Bug #63118
openceph orch upgrade from 17.2.5 to 18.2.0 on mixed arch (amd64, aarch64) will always try to pull aarch64 images
0%
Description
Hi there,
While trying to upgrade my cluster, I ran `ceph orch upgrade start quay.io/ceph/ceph:v18.2.0` and it seems that as the mgr are runnin on aarch64 nodes, they will always try to use the image for that architecture, even on amd64 nodes.

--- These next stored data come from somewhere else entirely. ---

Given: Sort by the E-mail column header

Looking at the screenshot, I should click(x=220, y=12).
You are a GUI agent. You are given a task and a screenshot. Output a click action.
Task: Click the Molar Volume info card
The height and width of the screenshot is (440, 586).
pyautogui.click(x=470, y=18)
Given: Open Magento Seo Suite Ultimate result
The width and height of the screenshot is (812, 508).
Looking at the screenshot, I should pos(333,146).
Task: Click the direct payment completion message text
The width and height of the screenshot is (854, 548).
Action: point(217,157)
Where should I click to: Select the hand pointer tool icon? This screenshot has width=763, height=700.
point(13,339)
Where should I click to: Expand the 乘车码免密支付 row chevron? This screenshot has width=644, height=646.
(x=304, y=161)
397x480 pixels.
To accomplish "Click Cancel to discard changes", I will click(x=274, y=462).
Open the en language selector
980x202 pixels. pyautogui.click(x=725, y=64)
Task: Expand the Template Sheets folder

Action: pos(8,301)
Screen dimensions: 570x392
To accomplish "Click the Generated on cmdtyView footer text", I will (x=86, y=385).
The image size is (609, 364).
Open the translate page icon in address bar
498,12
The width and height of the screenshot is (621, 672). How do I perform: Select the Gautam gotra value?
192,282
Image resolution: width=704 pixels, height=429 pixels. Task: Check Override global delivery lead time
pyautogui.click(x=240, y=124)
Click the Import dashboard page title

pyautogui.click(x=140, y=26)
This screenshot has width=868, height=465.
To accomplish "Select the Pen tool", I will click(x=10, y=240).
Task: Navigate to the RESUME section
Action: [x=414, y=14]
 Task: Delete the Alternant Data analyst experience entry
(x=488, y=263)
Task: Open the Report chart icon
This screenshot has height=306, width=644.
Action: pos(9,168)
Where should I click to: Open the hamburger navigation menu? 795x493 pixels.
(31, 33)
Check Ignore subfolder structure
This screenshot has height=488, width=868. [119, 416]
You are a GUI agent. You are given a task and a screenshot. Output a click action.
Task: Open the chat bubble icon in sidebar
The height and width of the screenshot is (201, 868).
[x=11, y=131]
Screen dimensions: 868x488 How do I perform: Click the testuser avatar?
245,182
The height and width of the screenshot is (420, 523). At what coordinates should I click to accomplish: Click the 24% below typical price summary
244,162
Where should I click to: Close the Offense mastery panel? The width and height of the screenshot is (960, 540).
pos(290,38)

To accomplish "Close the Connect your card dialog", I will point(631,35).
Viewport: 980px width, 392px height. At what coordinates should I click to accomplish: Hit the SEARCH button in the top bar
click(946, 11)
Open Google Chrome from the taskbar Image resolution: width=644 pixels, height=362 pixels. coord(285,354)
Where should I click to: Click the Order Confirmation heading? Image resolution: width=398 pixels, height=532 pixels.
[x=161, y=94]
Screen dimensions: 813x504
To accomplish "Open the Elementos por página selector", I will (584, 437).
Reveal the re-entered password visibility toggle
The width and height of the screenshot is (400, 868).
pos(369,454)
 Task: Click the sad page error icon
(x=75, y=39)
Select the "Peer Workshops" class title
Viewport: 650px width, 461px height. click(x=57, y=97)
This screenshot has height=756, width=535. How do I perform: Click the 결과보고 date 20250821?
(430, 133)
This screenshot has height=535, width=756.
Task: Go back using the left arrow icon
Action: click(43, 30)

Eventually status shows as this
```
{
"target_image": "quay.io/ceph/ceph@sha256:51b725a680b725f153741fcc28639b48b020e54131a88b35b35d5f730157b7ba",
"in_progress": true,
"which": "Upgrading all daemon types on all hosts",
"services_complete": [
"rbd-mirror",
"mgr"
],
"progress": "6/36 daemons upgraded",
"message": "Error: UPGRADE_FAILED_PULL: Upgrade: failed to pull target image",
"is_paused": true
}
```
And on the logs I see a few of these lines before it makes the upgrade fail.
```
stat: stderr ERROR (catatonit:2): failed to exec pid1: Exec format error
ERROR: Failed to extract uid/gid for path /var/lib/ceph: Failed command: /usr/bin/podman run --rm --ipc=host --stop-signal=SIGTERM --net=host --entrypoint stat --init -e CONTAINER_IMAGE=quay.io/ceph/ceph@sha256:51b725a680b725f153741fcc28639b48b020e54131a88b35b35d5f730157b7ba -e NODE_NAME=proliant-1 -e CEPH_USE_RANDOM_NONCE=1 quay.io/ceph/ceph@sha256:51b725a680b725f153741fcc28639b48b020e54131a88b35b35d5f730157b7ba -c %u %g /var/lib/ceph: ERROR (catatonit:2): failed to exec pid1: Exec format error
```
I also tried to do `ceph orch redeploy DAEMON --image ...` but it still keeps trying to use the wrong architecture.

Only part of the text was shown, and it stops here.